Casada Por Accidente Con Mi Enemigo Del Hockey
Casada Por Accidente Con Mi Enemigo Del Hockey
Por: Cloudy Max
Capítulo 1

Savana

Su voz resonaba en mis oídos.

Demasiado cerca, tan cerca que podía sentir el calor que irradiaba su cuerpo.

Había perdido la cuenta de cuántas veces nuestros labios se habían encontrado, y su lengua seguía invadiendo mi boca.

—Mm… hng… para…— Mi voz apenas salió como un susurro, casi como un gemido.

Con un débil empujón contra su pecho, intenté detener esta situación completamente absurda.

—Sava… no… no puedo…— susurró él en voz baja.

Entonces me atrajo hacia un abrazo aún más fuerte.

Mi mente ya no era capaz de pensar con claridad.

Bastian me levantó sin esfuerzo, colocándome sobre él.

¡Cómo se atrevía!

Cómo podía hacerme esto hasta el punto de que ya no pudiera controlar el movimiento de mis caderas…

Y la verdad era que ninguno de los dos había imaginado jamás que algo así pudiera ocurrir.

El evento que cambió nuestras vidas había comenzado una semana antes…

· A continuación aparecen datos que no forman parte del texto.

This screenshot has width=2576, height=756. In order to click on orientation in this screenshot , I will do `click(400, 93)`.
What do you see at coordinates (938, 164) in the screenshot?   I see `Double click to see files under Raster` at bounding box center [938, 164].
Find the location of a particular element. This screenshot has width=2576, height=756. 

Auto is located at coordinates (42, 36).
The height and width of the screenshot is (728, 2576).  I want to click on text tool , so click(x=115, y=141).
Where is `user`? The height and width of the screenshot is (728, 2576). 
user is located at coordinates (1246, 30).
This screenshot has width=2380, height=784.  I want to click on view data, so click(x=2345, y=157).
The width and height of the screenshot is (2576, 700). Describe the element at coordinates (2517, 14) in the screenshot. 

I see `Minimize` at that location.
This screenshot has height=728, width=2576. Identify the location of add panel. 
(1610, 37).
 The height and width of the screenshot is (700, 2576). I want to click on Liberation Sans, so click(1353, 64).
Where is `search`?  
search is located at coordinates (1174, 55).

Hoy acababa de recibir un mensaje que me hizo arder el pecho de rabia, lo que me llevó a apresurarme hacia la Oficina de Gestión de Instalaciones de mi campus.

Esto realmente no podía seguir así.

Después de que esto ocurriera varias veces, supe que Bastian Vougher me guardaba rencor desde que lo avergoncé en la secundaria. Solo porque accidentalmente lo había hecho castigar por su padre, me había convertido desde entonces en el blanco de su irritación.

Para él, mi sufrimiento era su satisfacción.

Cuando finalmente llegué a la Oficina de Gestión de Instalaciones, Mason, que estaba sentado en su escritorio, se levantó de inmediato al ver la expresión endurecida en mi rostro.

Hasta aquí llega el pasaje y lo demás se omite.